DOCUMENT SECTION →
To install Arlon controller using the init command these pre-requisites need to be met:

  1. A valid kubeconfig pointing to the management cluster.
  2. Port 8080 should not be in use by other programs. Arlon init uses it to port-forward argocd.
  3. A hosted Git repository with at least a README file present and a valid GitHub token(detailed here) for:
  4. Adding a repository to ArgoCD.
  5. Avoiding rate limiting of GitHub API while fetching cluster-api related manifests.
  6. Pushing cluster template manifests to the workspace repository.
  7. Pre-requisites for supported CAPI infrastructure providers(AWS and Docker as of now) as described below.

Setting up the workspace repository

  1. Create a GitHub repository if you don't already have it.
  2. Ensure that the repository at least has a README file because empty repository cannot be added to ArgoCD.
  3. Create a Personal Access Token for authentication, the token will need repo:write scope to push the cluster template example manifests.
  4. Set the GITHUB_TOKEN environment variable to the token create in the previous step.

Pre-requisites for cluster-api providers

This section outlines the requirements that need to be fulfilled for installing the cluster-api provider components that the init or the install command installs on the management cluster.

DATA LISTING →

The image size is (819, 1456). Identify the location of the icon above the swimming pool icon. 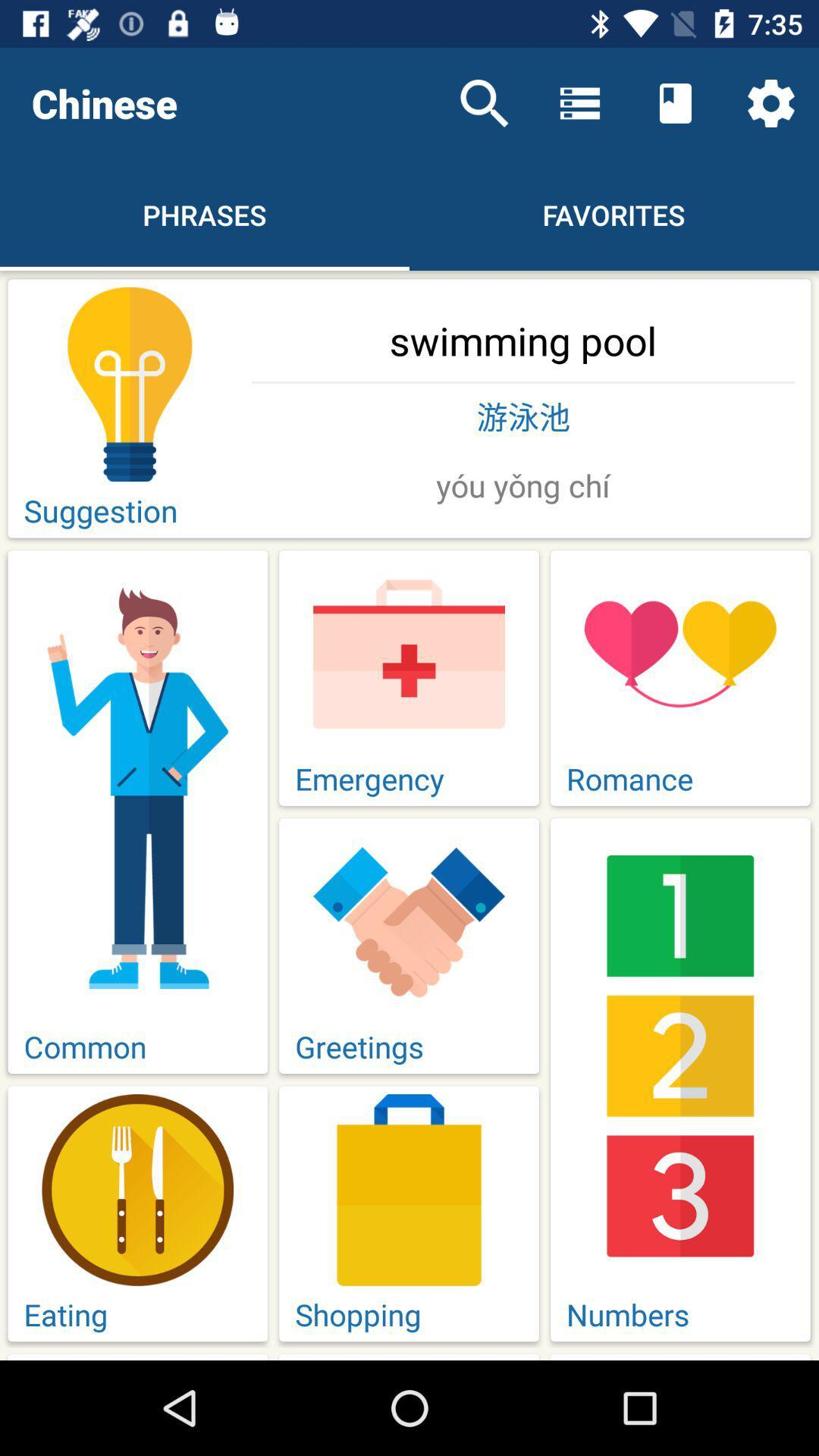
(771, 102).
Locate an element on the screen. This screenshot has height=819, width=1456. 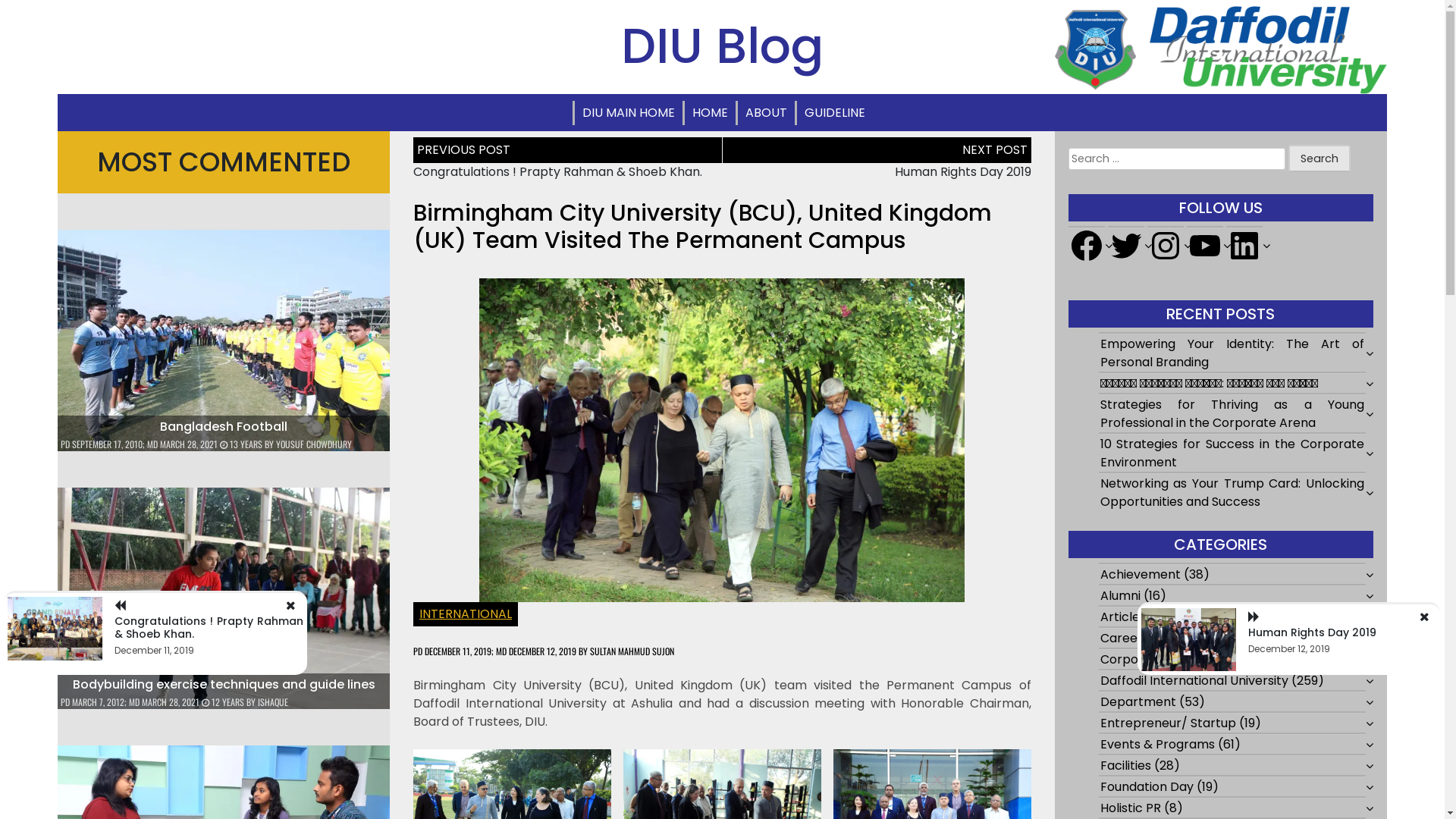
'Foundation Day' is located at coordinates (1147, 786).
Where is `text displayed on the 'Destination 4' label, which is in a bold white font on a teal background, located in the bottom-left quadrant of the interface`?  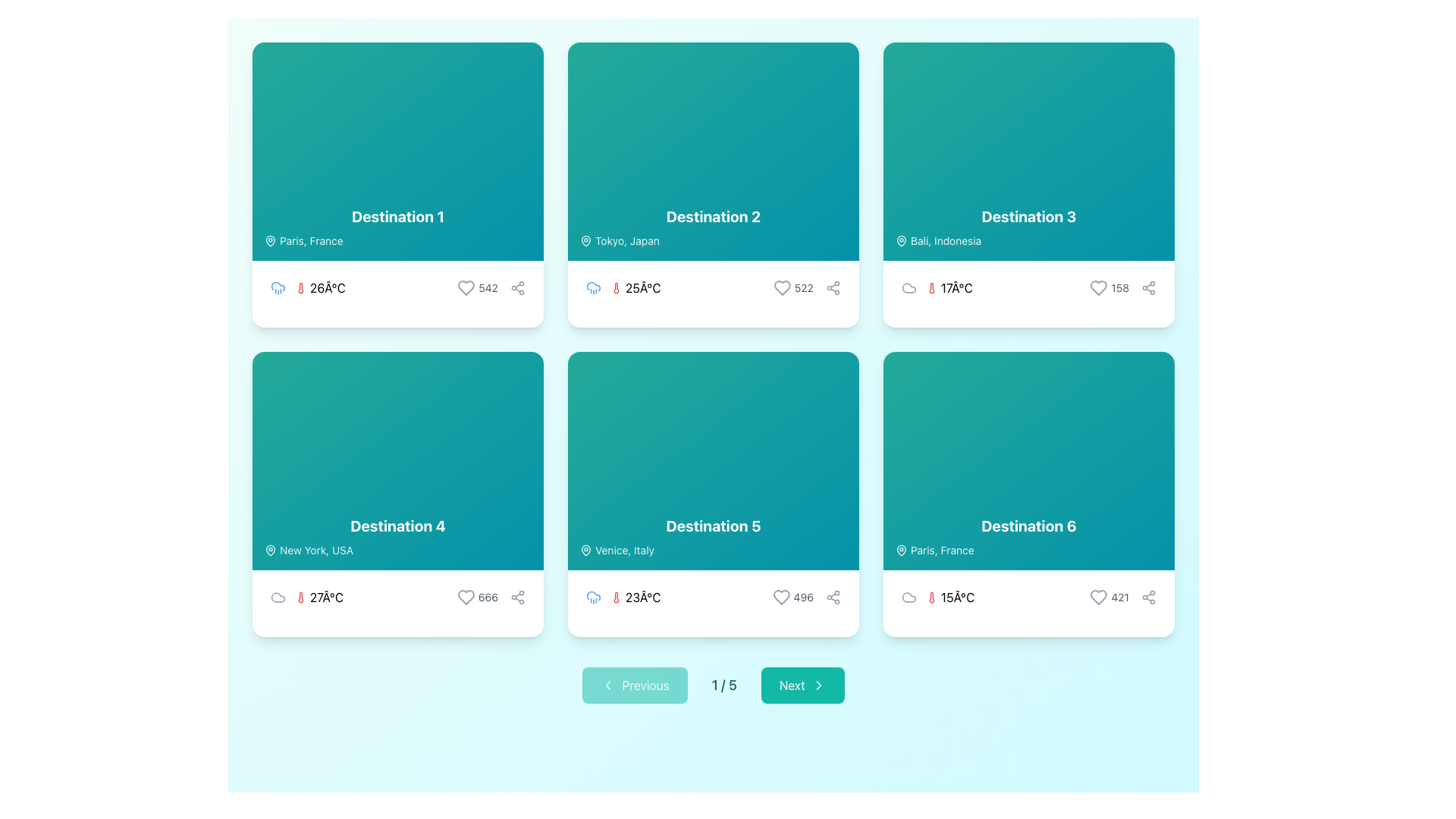 text displayed on the 'Destination 4' label, which is in a bold white font on a teal background, located in the bottom-left quadrant of the interface is located at coordinates (397, 526).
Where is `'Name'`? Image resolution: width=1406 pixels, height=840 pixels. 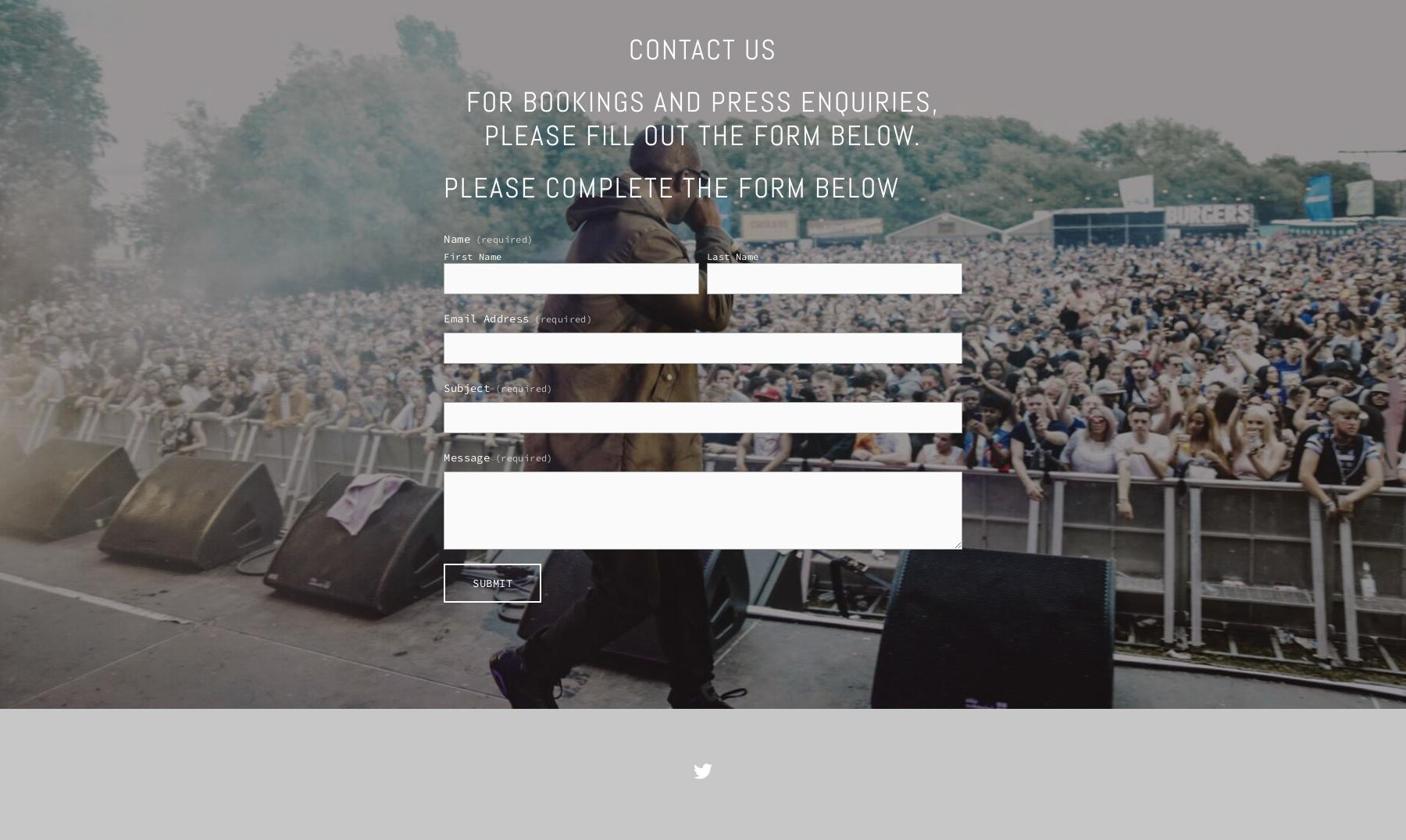 'Name' is located at coordinates (456, 238).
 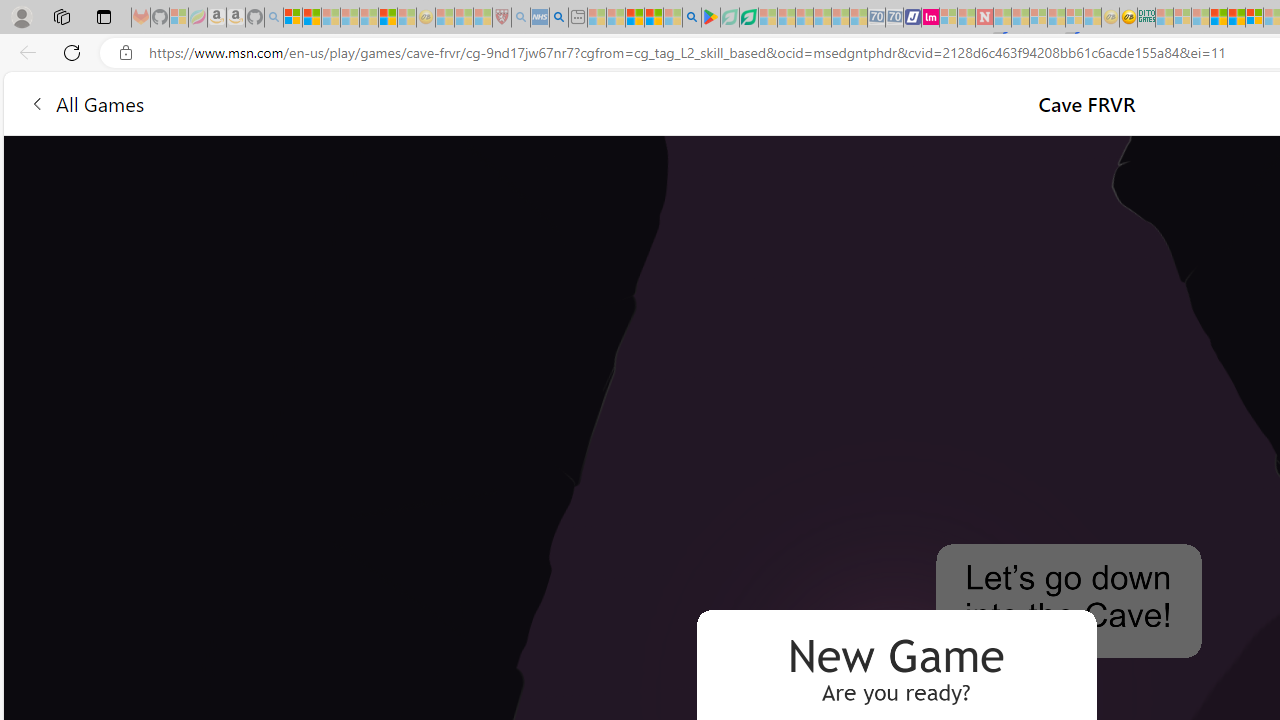 I want to click on 'Bluey: Let', so click(x=711, y=17).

WORK INSTRUCTION 1 → In the Arlon installation text, rewrite the steps beginning "Create a GitHub repository if you don't already have it" as a shorter list that keeps their main facts.
WORK INSTRUCTION 2 → According to the Arlon installation text, why must the workspace repository contain at least a README file?
The lines are not used in any task.

OUTPUT 1 →
- Create a GitHub repository if needed.
- Add at least a README file, since ArgoCD cannot add an empty repository.
- Create a Personal Access Token with repo:write scope.
- Set GITHUB_TOKEN to that token.

OUTPUT 2 → An empty repository cannot be added to ArgoCD, so the repository needs at least a README file.